Roblox [RBLX] stock has slipped almost 20% over the last month, and more than 40% since it reached an all-time high last November, as the hype from the metaverse-infused high appears to have dissipated.
However, the social video-gaming platform, whose Roblox game knocked Candy Crush off top spot to record the biggest US mobile game of 2020 in terms of revenue, according to Sensor Tower, has continued to record impressive user growth.
Do strong fundamentals suggest the Roblox stock price is set for long-term gains, and was the hype around the metaverse-fuelled gains realistic?
What’s happening with Roblox stock?
Roblox stock has dropped 19.30% across the last month and 20.00% already in 2022. And, after Friday 14 January’s close at $79.05, has plunged 44.17% from 22 November’s all-time high of $141.60.
However, Roblox stock is still 75.67% higher than its $45.00 direct listing reference price when the firm went public on 10 March last year.
China app setback knocks investor confidence
After Roblox pulled its LuoBuLesi app – created in partnership with Tencent [HKEX:0700] – for the Chinese market last month, it will now be unavailable in China for an undetermined period, reports MarketWatch. The app, which the company said “will form the exclusive basis for growing our penetration in the China market”, now has no imminent prospect of a return, as the “next version of LuoBuLeSi” is built.
Analysts at KayBanc Capital Markets said: “It’s unclear if this is related to the regulatory gaming environment in China or not, but we do see this as an incremental unforeseen headwind to user metrics in the near term.” The note added that “the long-term potential of China remains vast, but this would suggest a slow, iterative process is what investors should expect.”
Fundamentals paint a brighter outlook
Last month Roblox reported a strong set of metrics for November, including a jump in daily active users to 49.4m, up 35% year-on-year, while sales were expected to have jumped between 84% and 87% year-on-year to between $184m and $187m. The impressive growth figures failed to prevent the decline in Roblox stock.
These numbers followed hot on the heels of Roblox’s strong Q3 earnings, which showed a 28% year-on-year rise in bookings to $637.8m, while average daily active users increased 31% to 47.3m. The Asia-Pacific region notably outperformed, with 75% year-on-year growth. Time spent on the platform rose 28% versus the previous year to 11.2bn hours in the quarter, report Investors Business Daily.

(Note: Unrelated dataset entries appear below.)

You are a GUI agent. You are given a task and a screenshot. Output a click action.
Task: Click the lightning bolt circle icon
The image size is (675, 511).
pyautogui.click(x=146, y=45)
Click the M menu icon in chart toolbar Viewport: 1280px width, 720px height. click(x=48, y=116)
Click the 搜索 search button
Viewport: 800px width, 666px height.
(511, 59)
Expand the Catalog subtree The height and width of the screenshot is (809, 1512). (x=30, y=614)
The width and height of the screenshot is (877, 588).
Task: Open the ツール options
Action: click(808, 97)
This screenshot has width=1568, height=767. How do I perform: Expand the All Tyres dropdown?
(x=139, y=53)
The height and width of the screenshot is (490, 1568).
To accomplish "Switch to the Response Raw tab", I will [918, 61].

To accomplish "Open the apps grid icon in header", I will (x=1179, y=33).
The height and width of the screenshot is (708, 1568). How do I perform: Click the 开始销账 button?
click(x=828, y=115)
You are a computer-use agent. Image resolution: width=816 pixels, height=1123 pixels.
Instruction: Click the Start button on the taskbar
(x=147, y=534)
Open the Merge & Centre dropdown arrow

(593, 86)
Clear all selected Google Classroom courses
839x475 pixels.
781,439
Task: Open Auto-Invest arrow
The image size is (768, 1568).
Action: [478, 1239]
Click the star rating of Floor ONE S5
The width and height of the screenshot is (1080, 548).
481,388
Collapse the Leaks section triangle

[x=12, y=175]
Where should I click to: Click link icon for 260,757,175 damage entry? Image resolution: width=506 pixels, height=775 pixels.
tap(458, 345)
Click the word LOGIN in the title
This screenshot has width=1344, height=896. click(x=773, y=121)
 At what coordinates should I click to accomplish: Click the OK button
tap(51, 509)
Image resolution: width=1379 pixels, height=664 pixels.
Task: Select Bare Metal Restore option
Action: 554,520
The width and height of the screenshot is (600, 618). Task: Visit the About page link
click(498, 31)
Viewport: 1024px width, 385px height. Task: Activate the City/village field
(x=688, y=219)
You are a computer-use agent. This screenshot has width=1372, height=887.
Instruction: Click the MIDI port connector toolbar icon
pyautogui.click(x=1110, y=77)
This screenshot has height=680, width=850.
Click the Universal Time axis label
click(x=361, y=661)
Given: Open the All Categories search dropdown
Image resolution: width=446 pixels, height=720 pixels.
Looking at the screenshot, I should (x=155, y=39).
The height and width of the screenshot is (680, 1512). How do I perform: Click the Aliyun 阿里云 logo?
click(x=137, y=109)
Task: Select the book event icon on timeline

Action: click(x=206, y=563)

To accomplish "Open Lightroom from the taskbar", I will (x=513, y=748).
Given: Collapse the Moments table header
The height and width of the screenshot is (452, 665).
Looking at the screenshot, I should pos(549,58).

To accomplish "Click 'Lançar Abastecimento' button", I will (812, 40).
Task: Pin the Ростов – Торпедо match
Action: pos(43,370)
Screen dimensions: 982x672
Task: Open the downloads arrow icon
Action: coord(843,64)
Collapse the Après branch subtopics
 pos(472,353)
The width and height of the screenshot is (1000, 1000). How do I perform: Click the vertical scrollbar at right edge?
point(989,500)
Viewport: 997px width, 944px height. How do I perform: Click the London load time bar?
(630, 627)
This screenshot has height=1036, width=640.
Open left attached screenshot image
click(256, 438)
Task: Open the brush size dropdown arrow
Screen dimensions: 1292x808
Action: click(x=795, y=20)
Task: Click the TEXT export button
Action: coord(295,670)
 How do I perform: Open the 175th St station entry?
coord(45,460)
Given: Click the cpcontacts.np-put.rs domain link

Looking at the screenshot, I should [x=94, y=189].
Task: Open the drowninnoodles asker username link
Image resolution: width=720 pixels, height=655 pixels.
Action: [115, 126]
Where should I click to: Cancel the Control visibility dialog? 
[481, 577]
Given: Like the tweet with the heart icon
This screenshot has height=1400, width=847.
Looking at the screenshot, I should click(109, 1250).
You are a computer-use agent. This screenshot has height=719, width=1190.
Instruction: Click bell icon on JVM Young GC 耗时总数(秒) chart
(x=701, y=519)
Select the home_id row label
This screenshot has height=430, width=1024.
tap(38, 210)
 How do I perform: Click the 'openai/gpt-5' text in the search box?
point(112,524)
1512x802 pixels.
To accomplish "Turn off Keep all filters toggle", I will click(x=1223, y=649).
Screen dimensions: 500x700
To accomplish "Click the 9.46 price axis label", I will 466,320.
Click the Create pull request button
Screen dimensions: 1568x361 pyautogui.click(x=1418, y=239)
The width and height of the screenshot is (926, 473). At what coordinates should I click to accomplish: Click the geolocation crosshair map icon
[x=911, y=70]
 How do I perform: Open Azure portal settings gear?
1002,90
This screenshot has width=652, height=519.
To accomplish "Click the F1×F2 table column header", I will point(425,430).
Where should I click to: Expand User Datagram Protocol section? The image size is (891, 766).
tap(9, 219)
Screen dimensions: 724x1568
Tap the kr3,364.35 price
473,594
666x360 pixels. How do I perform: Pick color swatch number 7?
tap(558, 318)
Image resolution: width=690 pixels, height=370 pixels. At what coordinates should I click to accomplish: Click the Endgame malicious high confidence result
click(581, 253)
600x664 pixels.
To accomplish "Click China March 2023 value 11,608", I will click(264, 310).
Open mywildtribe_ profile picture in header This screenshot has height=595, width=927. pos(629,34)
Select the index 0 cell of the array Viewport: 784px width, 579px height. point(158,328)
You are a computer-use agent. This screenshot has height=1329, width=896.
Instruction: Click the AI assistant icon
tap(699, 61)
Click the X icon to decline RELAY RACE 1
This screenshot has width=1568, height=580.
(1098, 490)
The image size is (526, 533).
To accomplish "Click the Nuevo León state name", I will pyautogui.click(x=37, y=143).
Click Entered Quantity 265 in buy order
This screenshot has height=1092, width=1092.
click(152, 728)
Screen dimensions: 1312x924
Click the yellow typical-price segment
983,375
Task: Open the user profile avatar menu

Despite some predictions to the contrary, there’s been no sign of Roblox's growth decelerating post-lockdown, with triple-digit sales growth in the first nine months of 2021. Analysts are expecting full-year revenue to soar 196%.
Roblox's expected full-year revenues
The company's growth cycle could last for a long time, according to the Motley Fool’s Leo Sun, “since its creators constantly create new experiences to attract more players”. He adds that “it's also an attractive platform for companies to launch new metaverse experiences.” Investors and analysts alike will, however, be hoping for a reversal from 2020’s $253m loss, which came despite an 85% rise in daily active users and 82% leap in revenue, to $924m.
Roblox embraces the metaverse
In September, Roblox launched Vans World, an interactive skateboarding world experience and metaverse playground where players can perform tricks and customise Vans gear and apparel with friends. More recently, Nike launched immersive world experience Nikeland on Roblox, where players can enter a digital showroom to dress avatars in Nike gear, and peruse its latest products.
"The metaverse is bigger than gaming," according to Roblox vice-president of brand partnerships, Christina Wootton, reports Investors Business Daily. "We're ushering in this new category of human co-experience … where people can come and connect with one another and have shared virtual experiences."
What are analysts forecasting for Roblox stock?
The 11 analysts offering 12-month price forecasts on Roblox have a median target of $124.00, according to CNN, with a high estimate of $150.00 and a low estimate of $70.00. The median estimate represents a potential upside of 56.86% from Friday’s $79.05 close.
Based on analysts’ recommendations with CNN, eight rate the stock a ‘Buy’, with four ‘Outperform’, two ‘Hold’ and one ‘Sell’ rating, leading to a consensus ‘Buy’ on Roblox stock.
What’s next for Roblox stock?
Analysts expect Roblox's revenue to rise 21% against some “tough year-on-year comparisons” as its net loss widens again, due to high developer exchange fees and stock-based compensation expenses, reports Motley Fool.
The company will need to lower the exchange rate of its in-game currency Robux, as it seeks to boost margins without alienating creators, and ultimately turn a profit. The uncertainties make Roblox “a tough stock to own as interest rates rise”, reckons Sun.
On the plus side, Roblox is “one of the top metaverse stocks to watch”, according to Investors Business Daily’s Scott Lehtonen, and its impressive sales growth bodes well. Amid the current stock market volatility though, and Roblox's share price slide, prospective investors may choose to file Roblox stock in the ‘one to watch’ category.